Der Hauptsitz der Clientis Bank Leerau in Kirchleerau

ZVG

Stefan Züsli, Vorsitzender der Geschäftsleitung der Clientis Bank Leerau, begründet den Entscheid mit der Erhaltung der Selbständigkeit und der veränderten Marktsituation. «Als wir vor gut acht Jahren dem Verbund beigetreten sind, haben wir die Entwicklung des Marktes anders beurteilt», sagt Züsli.

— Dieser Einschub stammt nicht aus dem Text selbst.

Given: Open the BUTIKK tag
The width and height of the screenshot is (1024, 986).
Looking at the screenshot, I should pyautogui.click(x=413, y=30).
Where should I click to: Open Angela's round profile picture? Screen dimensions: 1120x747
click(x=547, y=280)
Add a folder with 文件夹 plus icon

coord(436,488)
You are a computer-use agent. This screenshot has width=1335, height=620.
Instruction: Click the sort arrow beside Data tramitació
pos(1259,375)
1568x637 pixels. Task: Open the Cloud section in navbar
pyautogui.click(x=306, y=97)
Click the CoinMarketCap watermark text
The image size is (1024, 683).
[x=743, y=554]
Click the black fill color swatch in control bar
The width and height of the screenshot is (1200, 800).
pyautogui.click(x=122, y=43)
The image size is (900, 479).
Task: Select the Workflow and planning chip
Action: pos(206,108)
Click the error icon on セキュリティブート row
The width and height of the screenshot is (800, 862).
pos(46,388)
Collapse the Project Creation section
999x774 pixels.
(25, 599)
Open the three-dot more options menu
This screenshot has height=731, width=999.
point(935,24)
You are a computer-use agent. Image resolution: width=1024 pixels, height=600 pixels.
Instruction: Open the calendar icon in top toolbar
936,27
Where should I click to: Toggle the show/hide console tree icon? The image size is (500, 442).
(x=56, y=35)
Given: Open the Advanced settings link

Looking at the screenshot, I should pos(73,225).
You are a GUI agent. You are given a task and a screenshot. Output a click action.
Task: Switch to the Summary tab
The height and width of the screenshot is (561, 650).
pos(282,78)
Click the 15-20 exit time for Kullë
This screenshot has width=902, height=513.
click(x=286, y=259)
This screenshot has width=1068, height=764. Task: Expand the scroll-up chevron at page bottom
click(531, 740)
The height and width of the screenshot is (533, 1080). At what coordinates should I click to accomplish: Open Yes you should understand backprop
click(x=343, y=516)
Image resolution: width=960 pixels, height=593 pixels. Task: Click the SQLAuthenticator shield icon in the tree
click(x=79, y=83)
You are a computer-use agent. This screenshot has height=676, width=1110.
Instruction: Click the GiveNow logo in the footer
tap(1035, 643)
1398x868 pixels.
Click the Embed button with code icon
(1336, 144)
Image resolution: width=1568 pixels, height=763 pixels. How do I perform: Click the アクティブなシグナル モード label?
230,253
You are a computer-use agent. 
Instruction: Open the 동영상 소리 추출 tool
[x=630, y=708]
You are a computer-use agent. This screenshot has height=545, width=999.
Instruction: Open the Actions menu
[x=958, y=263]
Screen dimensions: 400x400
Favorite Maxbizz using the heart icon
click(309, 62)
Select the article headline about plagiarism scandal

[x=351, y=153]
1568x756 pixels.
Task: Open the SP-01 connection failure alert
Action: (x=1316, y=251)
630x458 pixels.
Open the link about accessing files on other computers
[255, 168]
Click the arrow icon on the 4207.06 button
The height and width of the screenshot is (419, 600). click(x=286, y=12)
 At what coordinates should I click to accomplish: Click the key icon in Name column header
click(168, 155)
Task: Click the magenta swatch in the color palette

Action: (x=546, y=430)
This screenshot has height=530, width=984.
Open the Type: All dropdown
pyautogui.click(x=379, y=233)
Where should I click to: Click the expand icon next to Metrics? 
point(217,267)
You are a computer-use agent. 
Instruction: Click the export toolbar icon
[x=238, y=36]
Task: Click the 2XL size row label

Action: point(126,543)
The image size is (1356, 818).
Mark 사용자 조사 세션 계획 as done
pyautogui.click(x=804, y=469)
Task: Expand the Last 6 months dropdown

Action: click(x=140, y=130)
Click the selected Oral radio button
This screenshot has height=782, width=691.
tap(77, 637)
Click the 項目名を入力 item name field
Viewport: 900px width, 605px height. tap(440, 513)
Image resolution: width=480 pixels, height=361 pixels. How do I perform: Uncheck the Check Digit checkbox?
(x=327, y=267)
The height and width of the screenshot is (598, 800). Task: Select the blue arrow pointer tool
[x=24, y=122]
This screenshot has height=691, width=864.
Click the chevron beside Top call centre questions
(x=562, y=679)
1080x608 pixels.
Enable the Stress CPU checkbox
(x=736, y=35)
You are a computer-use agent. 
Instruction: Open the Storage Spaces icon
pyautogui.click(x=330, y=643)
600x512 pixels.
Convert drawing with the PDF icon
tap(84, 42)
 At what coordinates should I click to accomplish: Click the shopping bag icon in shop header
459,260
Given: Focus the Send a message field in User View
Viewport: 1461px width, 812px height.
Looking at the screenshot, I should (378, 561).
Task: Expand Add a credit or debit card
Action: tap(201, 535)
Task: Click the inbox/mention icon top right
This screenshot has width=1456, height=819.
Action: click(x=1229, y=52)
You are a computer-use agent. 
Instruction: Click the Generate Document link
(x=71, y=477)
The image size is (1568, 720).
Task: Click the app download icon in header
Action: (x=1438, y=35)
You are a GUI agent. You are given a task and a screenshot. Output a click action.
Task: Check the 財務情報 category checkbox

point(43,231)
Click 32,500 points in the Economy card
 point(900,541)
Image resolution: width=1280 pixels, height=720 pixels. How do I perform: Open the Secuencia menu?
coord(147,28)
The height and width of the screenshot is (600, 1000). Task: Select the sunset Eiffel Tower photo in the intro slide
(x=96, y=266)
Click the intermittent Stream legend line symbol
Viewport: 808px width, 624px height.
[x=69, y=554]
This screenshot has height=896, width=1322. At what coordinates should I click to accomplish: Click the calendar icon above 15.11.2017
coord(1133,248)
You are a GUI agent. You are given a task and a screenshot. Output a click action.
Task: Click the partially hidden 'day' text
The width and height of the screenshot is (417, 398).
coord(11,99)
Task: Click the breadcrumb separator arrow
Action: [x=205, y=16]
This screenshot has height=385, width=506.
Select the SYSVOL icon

Ein Grund für den Beitritt zum Clientis-Verbund war 2004 der bessere Zugang zu Kundengeldern. «Heute haben wir genug Gelder, da seit Beginn der Finanzkrise wieder mehr einfaches Banking ohne undurchsichtige Finanztransaktionen geschätzt wird», sagt Züsli.

15 Banken bleiben mindestens bis 2017

Der Austritt der Bank Leerau aus dem Clientis Verbund ist einer von vielen in den vergangenen Jahren. Bei der Gründung des Verbunds im Jahr 2004 waren 31 Banken beteiligt, nach Ende 2013 verbleiben noch deren 15. Diese haben vertraglich zugesichert, bis mindestens 2017 dem Verbund anzugehören. Zu den verbleibenden 15 Banken zählen auch die Clientis Sparkasse Oftringen und die Clientis Bank Küttigen-Erlinsbach.

Trotz den zahlreichen Austritten von Banken aus dem Clientis-Verbund ist Hans-Ulrich Stucki, Vorsitzender der Geschäftsleitung der Clientis AG, überzeugt, dass das Geschäftsmodell Zukunft hat. In den letzten Jahren habe zwar die Stabilität im Verbund gefehlt, diese könne allerdings mit der neuen Strategie gesichert werden.